Louis MacNeice's 'Entirely': Some Days You Just Want Art to Calm You Down



I finished work early today, and when my errands were done I found myself first at the National Portrait Gallery, wandering amidst the artists and politicians and explorers and looking for the Isaac Rosenberg self-portrait which I included in my last entry. It's in storage, but if it comes out I might see it some day. My eventual port of call was the Turners in the National Gallery - my feet often seem to lead me there. I had the obligatory conversation in front of Rain, Steam and Speed, above, about the hare running in front of the train. Some day I'll set off the alarm pointing it out. Although I have known about the hare for a long time (the NG kind of spells it out for you by mentioning it in the blurb), I always see something in that painting I haven't seen before.

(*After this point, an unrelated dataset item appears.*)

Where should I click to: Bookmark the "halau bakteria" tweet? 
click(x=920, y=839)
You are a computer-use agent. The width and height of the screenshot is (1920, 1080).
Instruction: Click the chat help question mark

I had Rosenberg's lines on my mind and felt a bit overwhelmed. There is something about a poem like 'Break of Day in the Trenches' which brings me to the overall experience from the very personal - that is, one man's perspective makes me think about all the individual experiences, which is a very large-scale tragedy. So I couldn't think about that for much longer. I finally found my way to this poem by Louis MacNeice, 'Entirely'.

ENTIRELY (Louis MacNeice)

I don't have a great deal to say about this poem, but I love its truthfulness, and how succintly memorable it is, and how practical. Poetry can be very practical, especially because of its capacity for extreme accuracy, and it strikes me that MacNeice was a practical sort except when he was entangled in disastrous relationships or alcoholism (which seems to have been a lot of the time.) He just says it like it is in this poem, but very elegantly. I'm not sure he and I would have entirely agreed that "in brute reality there is no/Road that is right entirely", but I know what he means. Human nature is such that almost everything has ambiguity attached to it, and something difficult will accompany even the best decision, and you'll never quite say what you wanted to say:


And when we try to eavesdrop on the great
Presences it is rarely
That by a stroke of luck we can appropriate
Even a phrase entirely.


I also like the fact that he acknowledges: "Or again we might be merely/Bored" if things were simpler. But the question is moot, as he points out, so he is not going to worry about it too much.

MacNeice's poems tend to calm me down, much as my favourite paintings tend to do. I always feel better (even if I was already feeling fantastic) when I've had time to wander through a gallery, like today. Often that is just what we need from art.